La vision critique de Samy concernant les productions drag se retrouve dans sa vision de l’actualité des luttes LGBTQIA+ et l’importance accordée à la visibilité ces dernières années : « Au final qu’est-ce que la représentation face aux droits sociaux ? » Il détaille : « Je suis persuadée que les problématiques LGBT n’ont de sens que s’il y a du social, de l’éducation, de la santé mentale, sexuelle avec… Le social c’est le nerf de la guerre. Le gay du FN te dirait qu’il faut mettre les noirs et les arabes dehors et tout serait résolu » Il poursuit : « Ce à quoi je crois c’est de permettre à chacun de vivre sa vie dans le respect et la liberté, sans verser dans le libéralisme.» C’est à cette condition que l’union fait la force, et aussi grâce à l’animation de communautés dynamiques : « Ce qui est le plus important c’est de réussir à tisser des liens communautaires – mot interdit dans ce pays –, que ce soit la communauté LGBT, ton quartier, les assos… Les gens les plus heureux de mon entourage sont ceux qui appartiennent le plus à différents groupes. Y a pas de meilleur moyen de tomber en dépression que d’être seul chez soi à faire des trucs nuls… et je crois que c’est le projet de la Macronie. » 

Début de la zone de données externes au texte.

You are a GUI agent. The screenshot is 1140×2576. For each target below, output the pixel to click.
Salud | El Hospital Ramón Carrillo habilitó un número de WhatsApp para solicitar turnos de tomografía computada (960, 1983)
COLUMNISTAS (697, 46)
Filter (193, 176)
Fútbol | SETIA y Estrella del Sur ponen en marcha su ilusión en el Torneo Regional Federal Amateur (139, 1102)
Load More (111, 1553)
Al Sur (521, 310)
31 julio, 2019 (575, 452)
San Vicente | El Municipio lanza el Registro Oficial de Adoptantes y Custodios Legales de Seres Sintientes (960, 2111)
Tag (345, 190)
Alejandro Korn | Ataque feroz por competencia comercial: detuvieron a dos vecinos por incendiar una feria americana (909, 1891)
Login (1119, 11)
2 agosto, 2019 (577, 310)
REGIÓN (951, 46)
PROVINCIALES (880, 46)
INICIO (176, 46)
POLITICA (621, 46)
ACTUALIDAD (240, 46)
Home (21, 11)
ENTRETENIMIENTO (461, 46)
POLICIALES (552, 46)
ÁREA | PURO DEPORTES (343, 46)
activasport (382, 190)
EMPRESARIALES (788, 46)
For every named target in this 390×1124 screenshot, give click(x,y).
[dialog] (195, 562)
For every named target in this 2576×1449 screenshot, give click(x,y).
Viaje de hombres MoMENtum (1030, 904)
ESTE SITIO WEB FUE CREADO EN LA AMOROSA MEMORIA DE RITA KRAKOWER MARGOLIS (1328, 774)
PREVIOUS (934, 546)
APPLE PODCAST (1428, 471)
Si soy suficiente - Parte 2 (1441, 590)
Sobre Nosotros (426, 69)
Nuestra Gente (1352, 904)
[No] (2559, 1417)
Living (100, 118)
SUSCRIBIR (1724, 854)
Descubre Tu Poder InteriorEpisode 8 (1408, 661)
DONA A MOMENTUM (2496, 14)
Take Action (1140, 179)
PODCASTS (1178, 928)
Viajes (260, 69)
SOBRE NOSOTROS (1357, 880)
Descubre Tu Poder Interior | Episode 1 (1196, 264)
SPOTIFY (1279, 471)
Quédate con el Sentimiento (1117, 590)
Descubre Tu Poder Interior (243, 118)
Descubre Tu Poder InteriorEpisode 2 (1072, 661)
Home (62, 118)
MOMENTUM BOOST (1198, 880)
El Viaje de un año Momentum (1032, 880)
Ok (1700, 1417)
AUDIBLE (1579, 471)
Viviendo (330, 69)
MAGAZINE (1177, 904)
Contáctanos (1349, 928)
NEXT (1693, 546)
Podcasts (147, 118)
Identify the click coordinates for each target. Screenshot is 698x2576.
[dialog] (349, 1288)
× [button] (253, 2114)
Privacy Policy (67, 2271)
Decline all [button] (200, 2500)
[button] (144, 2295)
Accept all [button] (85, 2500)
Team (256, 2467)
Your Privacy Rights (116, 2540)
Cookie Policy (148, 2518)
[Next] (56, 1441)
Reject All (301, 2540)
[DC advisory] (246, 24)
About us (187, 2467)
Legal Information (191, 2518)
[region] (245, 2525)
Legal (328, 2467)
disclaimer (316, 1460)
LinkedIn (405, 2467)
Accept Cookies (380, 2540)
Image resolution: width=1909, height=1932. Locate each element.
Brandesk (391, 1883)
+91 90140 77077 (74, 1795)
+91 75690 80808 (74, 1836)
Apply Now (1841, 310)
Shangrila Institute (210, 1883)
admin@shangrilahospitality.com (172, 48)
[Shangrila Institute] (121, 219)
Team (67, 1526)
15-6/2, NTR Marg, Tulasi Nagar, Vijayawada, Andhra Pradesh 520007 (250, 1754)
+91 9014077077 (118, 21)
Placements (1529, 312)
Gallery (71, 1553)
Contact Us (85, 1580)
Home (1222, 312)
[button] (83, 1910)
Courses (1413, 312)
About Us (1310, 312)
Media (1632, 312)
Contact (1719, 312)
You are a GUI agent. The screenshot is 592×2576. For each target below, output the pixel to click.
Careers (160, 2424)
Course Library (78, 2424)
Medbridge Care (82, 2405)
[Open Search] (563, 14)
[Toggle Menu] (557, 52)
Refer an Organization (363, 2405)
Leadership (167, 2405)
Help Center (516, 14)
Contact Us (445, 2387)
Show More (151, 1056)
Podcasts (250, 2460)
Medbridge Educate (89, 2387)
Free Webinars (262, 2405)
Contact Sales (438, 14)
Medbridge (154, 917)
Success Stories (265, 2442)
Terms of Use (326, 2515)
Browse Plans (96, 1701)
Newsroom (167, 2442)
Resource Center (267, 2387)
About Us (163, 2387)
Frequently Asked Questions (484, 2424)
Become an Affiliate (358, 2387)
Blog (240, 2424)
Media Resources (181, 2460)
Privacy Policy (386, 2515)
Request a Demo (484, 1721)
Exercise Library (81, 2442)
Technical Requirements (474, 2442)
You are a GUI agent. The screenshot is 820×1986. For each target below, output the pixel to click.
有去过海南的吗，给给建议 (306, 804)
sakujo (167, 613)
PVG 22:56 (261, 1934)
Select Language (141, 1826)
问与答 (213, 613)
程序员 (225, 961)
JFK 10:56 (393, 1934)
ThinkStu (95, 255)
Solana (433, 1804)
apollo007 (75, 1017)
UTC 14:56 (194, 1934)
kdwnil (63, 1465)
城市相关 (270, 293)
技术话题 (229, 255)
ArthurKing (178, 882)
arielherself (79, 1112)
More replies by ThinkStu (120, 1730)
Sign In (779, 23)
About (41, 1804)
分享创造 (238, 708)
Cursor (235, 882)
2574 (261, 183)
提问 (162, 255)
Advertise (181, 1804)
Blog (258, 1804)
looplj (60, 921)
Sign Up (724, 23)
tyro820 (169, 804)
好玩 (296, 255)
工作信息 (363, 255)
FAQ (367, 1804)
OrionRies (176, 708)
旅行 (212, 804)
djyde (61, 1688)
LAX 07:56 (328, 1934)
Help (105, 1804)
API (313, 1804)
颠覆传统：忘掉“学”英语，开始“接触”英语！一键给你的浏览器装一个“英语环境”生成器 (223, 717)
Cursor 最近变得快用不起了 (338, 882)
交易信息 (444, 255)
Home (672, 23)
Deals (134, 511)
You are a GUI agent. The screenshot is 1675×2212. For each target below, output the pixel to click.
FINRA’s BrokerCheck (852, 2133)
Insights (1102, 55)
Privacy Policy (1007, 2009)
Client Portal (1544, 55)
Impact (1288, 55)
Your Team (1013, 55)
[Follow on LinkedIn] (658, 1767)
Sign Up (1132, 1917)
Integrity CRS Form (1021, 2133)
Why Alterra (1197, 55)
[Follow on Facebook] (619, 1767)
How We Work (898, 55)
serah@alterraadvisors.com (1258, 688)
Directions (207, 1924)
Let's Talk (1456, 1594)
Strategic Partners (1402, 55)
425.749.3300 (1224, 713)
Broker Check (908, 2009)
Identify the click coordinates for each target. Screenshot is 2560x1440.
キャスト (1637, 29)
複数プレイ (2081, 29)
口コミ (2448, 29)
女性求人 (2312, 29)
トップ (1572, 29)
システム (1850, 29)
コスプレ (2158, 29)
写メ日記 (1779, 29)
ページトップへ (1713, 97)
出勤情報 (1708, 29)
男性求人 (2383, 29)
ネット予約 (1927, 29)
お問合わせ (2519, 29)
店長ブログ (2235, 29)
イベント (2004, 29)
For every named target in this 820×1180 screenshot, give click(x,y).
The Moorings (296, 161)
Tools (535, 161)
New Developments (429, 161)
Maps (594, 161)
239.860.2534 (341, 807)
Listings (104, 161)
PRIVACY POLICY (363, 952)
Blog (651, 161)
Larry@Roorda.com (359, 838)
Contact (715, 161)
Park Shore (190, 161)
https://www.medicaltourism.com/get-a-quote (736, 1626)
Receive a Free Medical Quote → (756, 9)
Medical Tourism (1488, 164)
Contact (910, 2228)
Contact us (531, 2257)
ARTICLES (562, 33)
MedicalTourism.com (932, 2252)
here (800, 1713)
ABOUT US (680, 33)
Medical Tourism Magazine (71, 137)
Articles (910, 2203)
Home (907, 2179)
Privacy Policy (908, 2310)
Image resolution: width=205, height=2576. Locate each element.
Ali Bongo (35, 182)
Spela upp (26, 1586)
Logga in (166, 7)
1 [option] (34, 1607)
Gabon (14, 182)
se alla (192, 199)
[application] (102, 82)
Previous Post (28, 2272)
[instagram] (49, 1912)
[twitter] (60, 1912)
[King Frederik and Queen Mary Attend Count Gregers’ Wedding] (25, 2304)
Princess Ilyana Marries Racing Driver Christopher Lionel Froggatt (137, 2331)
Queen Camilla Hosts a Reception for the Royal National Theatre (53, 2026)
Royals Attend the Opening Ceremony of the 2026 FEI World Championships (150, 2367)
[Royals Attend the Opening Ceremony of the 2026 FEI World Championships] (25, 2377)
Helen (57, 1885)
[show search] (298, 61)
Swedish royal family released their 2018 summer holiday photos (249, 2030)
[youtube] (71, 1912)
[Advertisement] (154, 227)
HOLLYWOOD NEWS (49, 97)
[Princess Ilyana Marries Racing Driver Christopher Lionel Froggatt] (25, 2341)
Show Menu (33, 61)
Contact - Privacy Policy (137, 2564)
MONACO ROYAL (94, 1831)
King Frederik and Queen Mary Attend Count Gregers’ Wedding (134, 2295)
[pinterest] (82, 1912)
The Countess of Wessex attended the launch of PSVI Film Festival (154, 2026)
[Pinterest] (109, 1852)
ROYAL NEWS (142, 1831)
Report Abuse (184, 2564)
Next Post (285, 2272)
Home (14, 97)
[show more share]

C’est dans cette ambition de réunir et mélanger les publics que repose sans doute le secret de l’énergie de Babouche, son arme politique secrète. Son amour du jeu, qui va jusqu’à créer le malaise parfois, exprime une ambition, celle de lutter contre l’entre-soi à l’échelle du grand tout social comme de la scène drag : « Ce n’est pas marrant de faire le même numéros devant les 3 mêmes personnes qui sortent à Paris. C’est élargir ce qu’on fait qui est marrant, c’est rencontrer des gens. » Bien qu’« attristée d’avoir à subir la moumoute de notre président 5 ans de plus », Babouche promet de ne pas abandonner son rêve. Avec 89 députés RN rentrés à l’Assemblée Nationale aux dernières législatives, Babouche le dit haut et fort: « Je vais rester bruyante, encourager les jeunes, les LGBTQI et la fRance à voter pour sauver le monde et bien sûr : rendre la fRance moins rance. »


Deux épisodes de Babouche Présidente ! sont déjà sortis, les 4 prochains arrivent à la rentrée !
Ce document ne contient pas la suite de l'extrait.